Свежнев вспыхнул, во мне же лишь злорадство зашевелилось:
— Товарищ подполковник, вы ведь знаете не хуже меня, что советский воин — лицо матери-ально неответственное, но я всё же заплатил за те две книги, которые у меня украли, и после этого вы хотите, чтобы я нарушил один из заветов Владимира Ильича? Перестал учиться? Не читал книг? Мне останется в таком случае написать индивидуальный протест (коллективное прошение — есть нарушение устава) в "Суворовский натиск".
Рубинчик сумел скрыть злобу. Он колебался, полковничьи погоны были ему уже обещаны, с ними он переводился в политический аппарат дивизии в Уссурийск, а письмо клопа, нагло стоявшего перед ним, могло вызвать вопросы. Худое симпатичное лицо его осталось спокойным:
— Послушай, сержант, ты хитрый, но брось издёвку, ты еще не в своей Франции, смотри, не обожгись, я ведь вижу, Свежнева сталкиваешь с прямого пути в грязь, внушаешь ему разные ненужные мысли. Смотри, если и демобилизуешься, то уедешь последним эшелоном в последний срок. Если демобилизуешься!..

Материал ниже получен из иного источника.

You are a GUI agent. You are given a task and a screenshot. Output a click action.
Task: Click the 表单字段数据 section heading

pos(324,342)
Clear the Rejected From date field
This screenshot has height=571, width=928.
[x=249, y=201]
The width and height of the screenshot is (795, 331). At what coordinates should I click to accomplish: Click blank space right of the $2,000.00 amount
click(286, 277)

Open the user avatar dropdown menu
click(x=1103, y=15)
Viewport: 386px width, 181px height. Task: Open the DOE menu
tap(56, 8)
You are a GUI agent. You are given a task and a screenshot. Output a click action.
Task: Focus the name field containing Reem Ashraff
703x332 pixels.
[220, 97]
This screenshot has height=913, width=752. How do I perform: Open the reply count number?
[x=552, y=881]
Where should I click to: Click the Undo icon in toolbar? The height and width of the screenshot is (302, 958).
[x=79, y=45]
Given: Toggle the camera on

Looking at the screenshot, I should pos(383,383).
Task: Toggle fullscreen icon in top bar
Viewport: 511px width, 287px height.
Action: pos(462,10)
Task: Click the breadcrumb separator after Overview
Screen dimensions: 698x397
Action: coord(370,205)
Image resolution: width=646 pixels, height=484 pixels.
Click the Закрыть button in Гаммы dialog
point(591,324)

Он не шутил — парторги, которые не матерятся и говорят тихо, не шутят. Коля пытался что-то сказать в мое оправдание, но не смог. Я смотрел в уверенные глаза Рубинчика и думал, что нет, я вылезу из этого дерьма, вылезу и уеду в эту чёртову Францию. Как — не знаю, но уеду, и я не мог отказать себе в удовольствии сказать это парторгу:
— Так точно, товарищ подполковник, только вот марксистская философия гласит, что случай есть неосознанная необходимость, вам ведь в академии преподавали.
Мне терять было нечего. Он улыбнулся, словно я был уже трупом, и ушел. Книги товарищ Рубинчикова нам выдала: парторг, видно, уходя, мигнул ей по-семейному.
Мы вышли в темень военного городка, настроение после остроты разговора и полученного от собственной смелости удовольствия веселило. Утрамбованный сапогами плац виделся алмазным кристалищем из сказки. Густота наступавшей ночи, начинающаяся от носа, шла рембрандтовским фоном к бесконечности, минуя людей и всяческие дрязги.